Que diriez-vous à ceux qui pensent que Houellebecq est le grand auteur de notre temps ?

Je leur dirais : Jenny Erpenbeck. Je leur dirais : Jon Fosse. Je leur dirais : Nicholson Baker, Jen Bervin, Anne Carson,Young-Hae Chang, David Clark, J. M. Coetzee, Robert Coover, Mark Z. Danielewski, Annie Ernaux, Percival Everett, Laird Hunt, Shelley Jackson, Benjamin Labatut, Stacey Levine, Garielle Lutz, Ben Marcus, David Markson, Carole Maso,Maggie Nelson, Richard McQuire, David Mitchell, Richard Powers, Graham Rawle, Salman Rushdie, Steve Tomasula, Lidia Yuknavitch.

Pour commencer.

Je leur dirais : lisez davantage.

Je leur dirais : lisez bien, bien davantage.

De qui suivez-vous le plus les conseils quand il s’agit d’écrire ?

Les miens, ceux de ma femme et collaboratrice, Andi, et ceux des écrivains qui ont pénétré à mon insu mon ADN pendant les 67 années passées – et plus que tout, ceux de Dr. Seuss, qui en un sens m’a tout appris des pratiques d’écriture expérimentales. J’ai découvert sa fiction radicale sous la forme d’un nuage sonique produit par le cœur de ma mère à l’heure de la sieste, quand j’avais trois ou quatre ans. Tous les autres auteurs ont été des notes de bas de page par rapport à lui.

Quel écrivain admirez-vous le plus profondément ? 

Le Homère qui n’a jamais vraiment existé. Le Nietzsche qui a existé.

Peut-on sauver le monde ?

Voir : « En compagnie de qui aimeriez-vous vous retrouver dans l’au-delà ? ».

Avez-vous la foi ? en quoi, en qui ?

Richard Dawkins : « Nous sommes tous athées en ce qui concerne la plupart des dieux auxquels l’humanité a cru. C’est juste que certains d’entre nous ont un dieu d’avance. »

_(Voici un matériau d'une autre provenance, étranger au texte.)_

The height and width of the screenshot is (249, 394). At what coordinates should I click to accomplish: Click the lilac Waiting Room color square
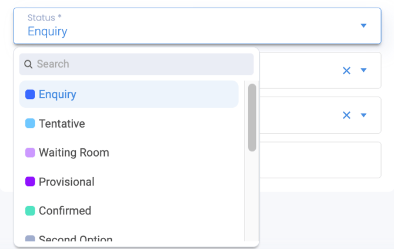(30, 152)
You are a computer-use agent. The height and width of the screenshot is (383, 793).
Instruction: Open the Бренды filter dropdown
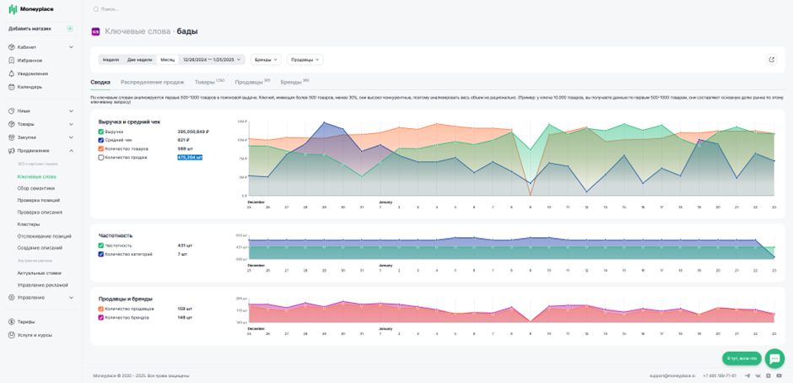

Oscar Wilde : « Quand il m’arrive de penser à la religion, ça me donne envie de fonder un ordre pour ceux qui ne croient pas : on pourrait l’appeler la Confrérie des Impies et il y aurait un autel sur lequel ne brûlerait aucune bougie et devant lequel un prêtre, qui ne serait habité par aucune paix, officierait sans hostie et avec un calice vide. »

George Carlin : « L’homme invisible a établi une liste de dix choses qu’il ne veut pas qu’on fasse. Si on les fait, il a imaginé un endroit spécial, plein de feu et de fumée, de brûlures, de torture et d’agonie, où il a prévu de nous envoyer vivre et souffrir, brûler et suffoquer, crier et pleurer pour l’éternité jusqu’à la fin des temps. Mais Il nous aime et Il a besoin d’argent. Il a toujours besoin d’argent. Il est tout-puissant, parfait, omniscient, sage et pourtant il ne sait pas gérer son argent. »

Il semble que je souffre d’une déficience constitutive de foi en toute religion.

Mais.

Curiosité. Attention. Espoir et désespoir dans l’empathie et le scepticisme actif, pour comprendre autrui, et se comprendre soi-même.

Qu’évoque pour vous le mot « posthume » ?

Une sensation profonde et irréductible d’apathie.

Qu’auriez-vous aimé être au lieu d’écrivain ?

Ce zéro, ce nul, ce néant évoqué plus haut – au sens où l’ombre de son contraire (situé dans le diagramme de Venn où profusion, abondance, surprise, réceptivité et possibilité se trouvent réunies) vit et respire toujours déjà en lui, démentant ainsi l’assertion selon laquelle il peut même y avoir un dernier mot.